Le armi di stupefazione di massa dei Flaming Lips sono quindi un armamentario da party fracassone, un iperpop ad alto tasso di ilarità nonsense che però cova un palpabile senso di disfacimento, una sorta di compassione per le avvisaglie della patologia terminale in cui noi tutti – piaccia o meno – ci ritroviamo a sguazzare. Ed ecco quindi un valido motivo per cui i nostri Patch Adams popadelici hanno concepito il loro show come la madre di tutte le terapie palliative, in cui la consapevolezza resta sullo sfondo a fungere da cortina fumogena.

Ben cinque pezzi su tredici arrivano da Yoshimi, album che non a caso rappresenta la matrice estetica del recente (e totalmente ignorato dalla scaletta) King’s Mouth, nonché evidentemente l’apice di una fase poetica introdotta dal più celebrato (giustamente) The Soft Bullettin, da cui provengono oltre alla gia citata Race For The Prize una Feeling Yourself Disintegrate che si è agiudicata la palma di climax della serata, a pari merito con la toccante cover di True Love Will Find You In The End (del mai troppo celebrato Daniel Johnston).

Perché, sì, oltre alla caciara c’è musica, e ben strutturata, con le due batterie, il basso ombroso, chitarre e tastiere a dosaggio variabile, quel senso di happening nel quale estemporaneità e controllo vanno nella stessa direzione.
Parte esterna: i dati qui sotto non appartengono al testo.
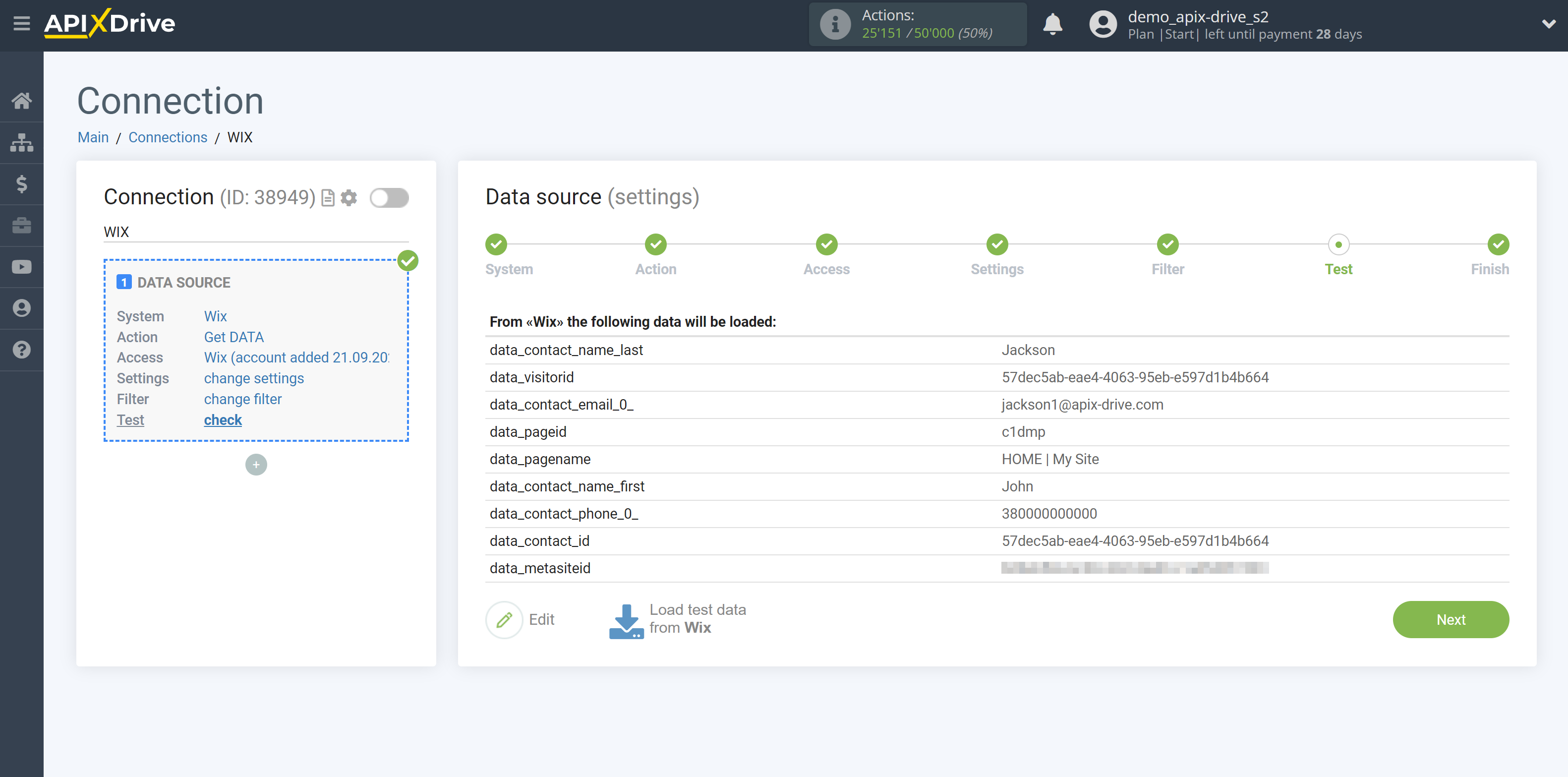Click the add new node plus button

[256, 464]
Un percorso da cui ti lasci accompagnare, soggiogare,  come a volte capita in quel tipo di sogni da cui ti risvegli un senso segreto di cose ritrovate, un attimo prima che altre luci, altri colori, ti riconsegnino a un mondo più vero, ma non per questo migliore, non per questo il tuo.

Dunque, cosa unisce – ammesso che esista la possibilità di stabilire un legame di un qualsiasi genere – Eels e Flaming Lips? Gli essenziali, quasi spartani Eels all’iperbolica e colorata fumetteria Lips? Poco o nulla, anzi, qualcosa: un simile senso per lo spettacolo come ultimo rifugio, per la finzione come scossa brutale o effervescenza pop sovraccarica, queste le condizioni per accedere a una dimensione disallineata, al pop rock capace di rimettere in discussione le gerarchie dell’appartenenza, e la solidità cementizia del contratto sociale, a un luogo dove per un po’ accada l’incantesimo di sentirsi vivi davvero.